Como as outras onze garotas, eu rapidamente me enfiei dentro de uma das cabines e arranquei aquela camisola. Era engraçado como nem o quarto nem a sala de banho eram frias, mesmo que estivéssemos no inverno. Em casa, para tomarmos banho correndo o risco de morrermos congelados, nós adiávamos essa atividade o máximo que pudéssemos.

Enquanto esfregava sabonete com toda a força que podia através de meus braços e cabelos, eu me lembrei de meus irmãos. Longe de minhas vistas, eu não duvidava de Caleb ou Ginny passem meses sem tomar banho. Mas Ana os colocaria no lugar. Eu havia deixado dinheiro o suficiente para que passassem por essa estação e a próxima caso fossem econômicos, o que com certeza era o caso de Ana.

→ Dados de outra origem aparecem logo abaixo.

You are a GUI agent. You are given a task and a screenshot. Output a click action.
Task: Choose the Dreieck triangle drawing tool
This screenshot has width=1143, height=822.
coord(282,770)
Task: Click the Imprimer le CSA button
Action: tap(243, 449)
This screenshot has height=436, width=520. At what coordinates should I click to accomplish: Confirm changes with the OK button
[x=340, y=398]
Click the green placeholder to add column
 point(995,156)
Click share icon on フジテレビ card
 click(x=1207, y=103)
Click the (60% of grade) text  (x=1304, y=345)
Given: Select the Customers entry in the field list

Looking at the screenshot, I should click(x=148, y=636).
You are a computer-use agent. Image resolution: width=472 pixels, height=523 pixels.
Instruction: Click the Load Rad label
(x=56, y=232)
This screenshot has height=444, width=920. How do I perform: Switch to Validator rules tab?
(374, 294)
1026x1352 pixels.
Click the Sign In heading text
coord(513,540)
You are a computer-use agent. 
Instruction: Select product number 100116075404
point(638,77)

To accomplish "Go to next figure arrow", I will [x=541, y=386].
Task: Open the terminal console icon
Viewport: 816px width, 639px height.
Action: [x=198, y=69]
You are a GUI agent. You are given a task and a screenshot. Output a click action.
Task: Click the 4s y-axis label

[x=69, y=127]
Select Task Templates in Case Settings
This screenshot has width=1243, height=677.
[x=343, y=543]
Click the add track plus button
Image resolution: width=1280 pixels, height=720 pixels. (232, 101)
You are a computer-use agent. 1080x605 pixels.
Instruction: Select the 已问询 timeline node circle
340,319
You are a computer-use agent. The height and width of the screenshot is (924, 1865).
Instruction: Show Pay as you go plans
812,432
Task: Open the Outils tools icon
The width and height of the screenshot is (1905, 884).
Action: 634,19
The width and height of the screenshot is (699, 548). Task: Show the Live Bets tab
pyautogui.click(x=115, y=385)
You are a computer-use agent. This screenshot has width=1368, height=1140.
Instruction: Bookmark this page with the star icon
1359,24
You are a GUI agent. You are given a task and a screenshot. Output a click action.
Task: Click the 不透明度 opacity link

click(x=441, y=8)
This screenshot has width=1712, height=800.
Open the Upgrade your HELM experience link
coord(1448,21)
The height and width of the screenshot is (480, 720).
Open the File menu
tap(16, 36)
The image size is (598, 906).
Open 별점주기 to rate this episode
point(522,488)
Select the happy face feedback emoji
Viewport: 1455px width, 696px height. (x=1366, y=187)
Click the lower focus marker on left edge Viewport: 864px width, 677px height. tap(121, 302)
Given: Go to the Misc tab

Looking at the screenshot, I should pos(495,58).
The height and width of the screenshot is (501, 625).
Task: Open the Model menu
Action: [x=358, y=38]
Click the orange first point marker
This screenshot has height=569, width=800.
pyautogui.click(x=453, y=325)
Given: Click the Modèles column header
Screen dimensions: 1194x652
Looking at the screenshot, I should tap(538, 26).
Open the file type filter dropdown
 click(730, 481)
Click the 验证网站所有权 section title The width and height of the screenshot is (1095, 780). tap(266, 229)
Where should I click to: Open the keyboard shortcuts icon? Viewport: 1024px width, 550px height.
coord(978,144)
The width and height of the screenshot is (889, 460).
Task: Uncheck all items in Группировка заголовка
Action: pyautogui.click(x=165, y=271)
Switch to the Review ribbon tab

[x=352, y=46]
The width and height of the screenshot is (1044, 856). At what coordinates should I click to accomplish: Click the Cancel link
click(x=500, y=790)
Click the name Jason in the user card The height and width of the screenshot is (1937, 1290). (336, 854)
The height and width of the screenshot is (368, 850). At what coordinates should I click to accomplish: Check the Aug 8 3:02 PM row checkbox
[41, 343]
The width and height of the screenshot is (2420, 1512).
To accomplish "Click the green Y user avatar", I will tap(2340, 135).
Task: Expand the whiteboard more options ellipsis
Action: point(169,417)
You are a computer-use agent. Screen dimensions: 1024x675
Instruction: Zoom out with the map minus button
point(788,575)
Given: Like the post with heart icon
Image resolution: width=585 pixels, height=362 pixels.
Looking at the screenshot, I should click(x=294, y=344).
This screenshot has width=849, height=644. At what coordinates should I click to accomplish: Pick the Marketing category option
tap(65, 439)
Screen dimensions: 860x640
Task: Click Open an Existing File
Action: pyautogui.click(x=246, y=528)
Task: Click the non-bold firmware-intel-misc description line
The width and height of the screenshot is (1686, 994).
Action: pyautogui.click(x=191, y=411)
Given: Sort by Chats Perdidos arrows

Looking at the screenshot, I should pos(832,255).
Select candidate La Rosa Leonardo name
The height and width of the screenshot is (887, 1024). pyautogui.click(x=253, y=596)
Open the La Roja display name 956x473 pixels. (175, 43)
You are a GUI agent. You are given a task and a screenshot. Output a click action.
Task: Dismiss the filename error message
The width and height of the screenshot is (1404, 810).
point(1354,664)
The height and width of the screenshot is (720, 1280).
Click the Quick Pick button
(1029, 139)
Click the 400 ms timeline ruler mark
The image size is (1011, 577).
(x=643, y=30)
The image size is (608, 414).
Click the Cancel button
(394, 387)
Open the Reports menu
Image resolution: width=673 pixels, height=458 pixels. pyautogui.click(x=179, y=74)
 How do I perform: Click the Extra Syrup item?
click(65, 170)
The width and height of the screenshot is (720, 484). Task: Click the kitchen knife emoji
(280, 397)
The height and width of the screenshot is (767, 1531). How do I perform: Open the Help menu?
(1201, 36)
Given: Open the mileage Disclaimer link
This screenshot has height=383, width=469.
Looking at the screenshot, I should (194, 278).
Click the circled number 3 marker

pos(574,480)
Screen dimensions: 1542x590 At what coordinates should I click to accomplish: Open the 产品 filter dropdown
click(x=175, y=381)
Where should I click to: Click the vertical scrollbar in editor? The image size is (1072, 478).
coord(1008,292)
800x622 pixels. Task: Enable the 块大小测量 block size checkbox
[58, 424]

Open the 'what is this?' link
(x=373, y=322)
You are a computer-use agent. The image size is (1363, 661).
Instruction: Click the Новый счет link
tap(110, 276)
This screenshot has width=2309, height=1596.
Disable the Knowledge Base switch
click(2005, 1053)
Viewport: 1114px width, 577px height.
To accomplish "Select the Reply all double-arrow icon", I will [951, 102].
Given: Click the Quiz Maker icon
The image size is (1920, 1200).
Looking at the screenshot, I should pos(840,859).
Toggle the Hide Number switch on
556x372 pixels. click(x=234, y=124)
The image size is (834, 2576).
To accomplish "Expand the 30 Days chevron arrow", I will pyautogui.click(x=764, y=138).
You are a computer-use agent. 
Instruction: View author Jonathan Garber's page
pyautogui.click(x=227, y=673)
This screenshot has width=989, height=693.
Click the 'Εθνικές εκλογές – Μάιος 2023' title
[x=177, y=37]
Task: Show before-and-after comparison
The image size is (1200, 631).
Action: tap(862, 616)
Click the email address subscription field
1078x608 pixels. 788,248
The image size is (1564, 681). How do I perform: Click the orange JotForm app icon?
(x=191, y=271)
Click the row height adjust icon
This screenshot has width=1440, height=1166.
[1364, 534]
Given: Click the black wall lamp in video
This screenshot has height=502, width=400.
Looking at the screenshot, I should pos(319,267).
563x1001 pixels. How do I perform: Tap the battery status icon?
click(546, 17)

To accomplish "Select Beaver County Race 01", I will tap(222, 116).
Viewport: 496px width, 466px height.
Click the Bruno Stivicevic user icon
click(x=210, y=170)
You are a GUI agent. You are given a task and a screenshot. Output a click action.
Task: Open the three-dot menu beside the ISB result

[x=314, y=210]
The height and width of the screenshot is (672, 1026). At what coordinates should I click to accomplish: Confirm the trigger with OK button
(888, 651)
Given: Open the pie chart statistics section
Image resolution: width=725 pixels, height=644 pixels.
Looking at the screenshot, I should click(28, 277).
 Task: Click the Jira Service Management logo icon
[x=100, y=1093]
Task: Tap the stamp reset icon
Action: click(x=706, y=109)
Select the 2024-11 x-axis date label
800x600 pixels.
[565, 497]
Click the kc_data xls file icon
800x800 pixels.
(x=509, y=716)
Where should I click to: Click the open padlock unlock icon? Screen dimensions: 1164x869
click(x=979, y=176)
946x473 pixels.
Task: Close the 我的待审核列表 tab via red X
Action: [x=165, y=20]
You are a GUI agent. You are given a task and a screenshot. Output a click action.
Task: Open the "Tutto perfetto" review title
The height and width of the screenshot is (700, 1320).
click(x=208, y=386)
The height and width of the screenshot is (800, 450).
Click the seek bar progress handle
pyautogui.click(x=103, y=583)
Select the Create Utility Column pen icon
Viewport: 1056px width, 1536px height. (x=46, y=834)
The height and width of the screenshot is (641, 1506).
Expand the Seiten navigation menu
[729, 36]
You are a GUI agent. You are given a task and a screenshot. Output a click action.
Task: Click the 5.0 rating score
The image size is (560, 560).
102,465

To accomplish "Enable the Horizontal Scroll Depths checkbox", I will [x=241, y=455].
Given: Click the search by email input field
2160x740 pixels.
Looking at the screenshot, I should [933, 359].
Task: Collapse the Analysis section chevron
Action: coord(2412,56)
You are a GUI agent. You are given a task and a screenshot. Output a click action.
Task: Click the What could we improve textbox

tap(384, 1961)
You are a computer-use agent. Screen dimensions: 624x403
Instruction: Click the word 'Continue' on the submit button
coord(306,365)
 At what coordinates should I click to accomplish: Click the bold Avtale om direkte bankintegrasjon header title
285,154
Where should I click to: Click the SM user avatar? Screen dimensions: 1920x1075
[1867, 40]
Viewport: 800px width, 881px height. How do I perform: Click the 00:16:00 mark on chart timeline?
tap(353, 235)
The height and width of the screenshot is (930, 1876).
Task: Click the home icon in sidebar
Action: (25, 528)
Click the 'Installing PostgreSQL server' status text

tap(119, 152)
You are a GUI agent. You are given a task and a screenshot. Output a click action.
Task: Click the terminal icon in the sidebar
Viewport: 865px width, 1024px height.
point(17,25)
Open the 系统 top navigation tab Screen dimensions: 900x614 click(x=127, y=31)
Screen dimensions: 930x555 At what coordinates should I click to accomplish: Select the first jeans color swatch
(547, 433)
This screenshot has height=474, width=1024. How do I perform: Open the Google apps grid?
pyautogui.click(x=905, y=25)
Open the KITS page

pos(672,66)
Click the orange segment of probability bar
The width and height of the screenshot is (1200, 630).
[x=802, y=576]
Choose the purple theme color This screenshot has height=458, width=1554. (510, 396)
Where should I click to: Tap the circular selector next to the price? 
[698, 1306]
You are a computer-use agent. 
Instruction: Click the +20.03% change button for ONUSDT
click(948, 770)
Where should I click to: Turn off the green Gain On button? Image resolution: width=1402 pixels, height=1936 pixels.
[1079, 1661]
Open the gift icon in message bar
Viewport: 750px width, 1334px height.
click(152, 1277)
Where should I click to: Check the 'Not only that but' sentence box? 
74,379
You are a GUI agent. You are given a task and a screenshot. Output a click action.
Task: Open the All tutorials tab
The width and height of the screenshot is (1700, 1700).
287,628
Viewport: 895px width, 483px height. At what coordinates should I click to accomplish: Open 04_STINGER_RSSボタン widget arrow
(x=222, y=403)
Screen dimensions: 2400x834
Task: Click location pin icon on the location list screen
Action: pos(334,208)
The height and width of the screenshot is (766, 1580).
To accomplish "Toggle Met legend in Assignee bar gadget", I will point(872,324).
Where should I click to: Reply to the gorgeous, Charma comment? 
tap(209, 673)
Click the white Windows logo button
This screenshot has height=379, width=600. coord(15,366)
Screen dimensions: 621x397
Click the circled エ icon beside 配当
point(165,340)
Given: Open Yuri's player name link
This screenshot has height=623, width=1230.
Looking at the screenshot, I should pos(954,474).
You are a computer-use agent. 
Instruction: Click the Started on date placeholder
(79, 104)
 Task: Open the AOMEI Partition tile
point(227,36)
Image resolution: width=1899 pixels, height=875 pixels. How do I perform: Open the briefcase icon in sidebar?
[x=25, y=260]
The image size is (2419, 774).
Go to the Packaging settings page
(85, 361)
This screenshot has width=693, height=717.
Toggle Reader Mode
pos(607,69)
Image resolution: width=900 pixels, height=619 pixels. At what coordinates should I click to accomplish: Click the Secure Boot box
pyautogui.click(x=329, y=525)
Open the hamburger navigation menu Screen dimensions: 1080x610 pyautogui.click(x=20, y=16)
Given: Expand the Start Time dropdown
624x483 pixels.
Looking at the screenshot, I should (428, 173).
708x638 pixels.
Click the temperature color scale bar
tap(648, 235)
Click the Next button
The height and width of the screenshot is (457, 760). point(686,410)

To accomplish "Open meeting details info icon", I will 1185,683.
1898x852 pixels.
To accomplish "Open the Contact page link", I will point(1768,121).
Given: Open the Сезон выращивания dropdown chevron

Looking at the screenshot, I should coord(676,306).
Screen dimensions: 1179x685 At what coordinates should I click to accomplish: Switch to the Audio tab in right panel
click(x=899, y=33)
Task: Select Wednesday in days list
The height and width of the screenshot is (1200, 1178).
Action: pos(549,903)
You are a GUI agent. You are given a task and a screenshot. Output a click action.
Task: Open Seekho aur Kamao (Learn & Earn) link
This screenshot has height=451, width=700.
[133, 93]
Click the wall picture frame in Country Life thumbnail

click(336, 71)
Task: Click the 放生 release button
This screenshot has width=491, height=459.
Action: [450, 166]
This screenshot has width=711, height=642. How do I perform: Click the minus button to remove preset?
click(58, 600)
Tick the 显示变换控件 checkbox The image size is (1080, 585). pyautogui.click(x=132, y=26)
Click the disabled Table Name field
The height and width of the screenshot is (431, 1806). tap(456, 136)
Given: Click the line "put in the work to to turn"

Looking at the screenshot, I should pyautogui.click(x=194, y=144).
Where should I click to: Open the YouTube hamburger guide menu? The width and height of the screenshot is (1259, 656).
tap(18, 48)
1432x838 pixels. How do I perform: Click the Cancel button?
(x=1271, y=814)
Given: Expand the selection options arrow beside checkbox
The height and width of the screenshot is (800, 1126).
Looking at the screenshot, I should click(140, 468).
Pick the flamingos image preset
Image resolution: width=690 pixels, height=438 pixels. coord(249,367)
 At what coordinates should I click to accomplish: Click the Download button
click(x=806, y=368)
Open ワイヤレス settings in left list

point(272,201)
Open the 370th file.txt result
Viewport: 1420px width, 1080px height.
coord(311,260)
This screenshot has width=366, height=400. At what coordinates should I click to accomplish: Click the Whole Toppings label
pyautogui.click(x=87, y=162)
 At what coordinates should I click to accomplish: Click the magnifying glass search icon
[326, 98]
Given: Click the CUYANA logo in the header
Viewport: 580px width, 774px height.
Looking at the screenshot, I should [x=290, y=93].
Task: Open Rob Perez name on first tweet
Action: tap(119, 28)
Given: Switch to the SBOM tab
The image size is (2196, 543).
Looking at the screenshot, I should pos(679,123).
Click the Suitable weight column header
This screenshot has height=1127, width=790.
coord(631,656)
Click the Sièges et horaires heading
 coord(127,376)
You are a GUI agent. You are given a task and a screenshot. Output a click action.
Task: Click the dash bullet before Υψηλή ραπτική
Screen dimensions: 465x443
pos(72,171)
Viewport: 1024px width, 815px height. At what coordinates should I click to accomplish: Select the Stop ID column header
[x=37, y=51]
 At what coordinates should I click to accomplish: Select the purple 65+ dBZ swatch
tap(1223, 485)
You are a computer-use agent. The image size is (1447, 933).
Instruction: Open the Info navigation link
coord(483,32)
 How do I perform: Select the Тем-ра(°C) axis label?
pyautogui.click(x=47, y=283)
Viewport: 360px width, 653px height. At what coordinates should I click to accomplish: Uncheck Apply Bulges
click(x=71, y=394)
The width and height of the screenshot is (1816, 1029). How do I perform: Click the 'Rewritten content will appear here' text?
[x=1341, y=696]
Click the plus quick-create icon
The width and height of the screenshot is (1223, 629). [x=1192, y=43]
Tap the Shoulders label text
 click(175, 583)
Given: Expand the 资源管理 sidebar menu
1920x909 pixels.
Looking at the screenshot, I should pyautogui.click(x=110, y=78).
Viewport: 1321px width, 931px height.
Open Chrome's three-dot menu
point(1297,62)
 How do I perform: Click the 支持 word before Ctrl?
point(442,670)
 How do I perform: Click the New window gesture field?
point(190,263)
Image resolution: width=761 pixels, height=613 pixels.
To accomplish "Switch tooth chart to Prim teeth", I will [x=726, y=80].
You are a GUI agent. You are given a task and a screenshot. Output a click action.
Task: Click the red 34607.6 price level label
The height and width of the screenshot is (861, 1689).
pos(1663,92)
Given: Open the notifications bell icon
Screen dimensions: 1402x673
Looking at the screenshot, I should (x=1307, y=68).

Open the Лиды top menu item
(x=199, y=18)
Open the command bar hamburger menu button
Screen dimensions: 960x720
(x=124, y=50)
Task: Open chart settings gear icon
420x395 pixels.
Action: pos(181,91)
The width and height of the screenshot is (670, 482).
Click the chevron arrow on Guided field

Mas e depois? Eu ainda os veria alguma vez? Eu poderia voltar para eles, mesmo se sobrevivesse ao teste? Será que eles pensariam que eu os havia deixado, como suas mães e todo o resto?

Assim que terminei de me lavar, peguei uma das vestimentas da cabine e me enfiei nela. Era um vestido de tafetá e musselina em um azul empoeirado, simples e leve, apertado na cintura, com mangas longas esvoaçantes e gola colete. Peguei também um par das botas de couro que encontrei no armário ao lado e as coloquei. Eu sempre tive pés terrivelmente pequenos, como os da minha mãe.

Minhas mãos também são bastante parecidas com as dela, assim como quase todo o resto de mim. Exceto pelos cabelos. Mamãe tinha madeixas de um laranja vibrante, com cachos cheios como gavinhas. Os meus são de um negro opaco, secos e escorridos demais. Deduzo que são a única herança que meu pai me deixou, mas não tenho como ter certeza. Mamãe dizia que herdei os olhos castanhos da minha avó. Meu péssimo humor, esse eu adquiri com Arthur.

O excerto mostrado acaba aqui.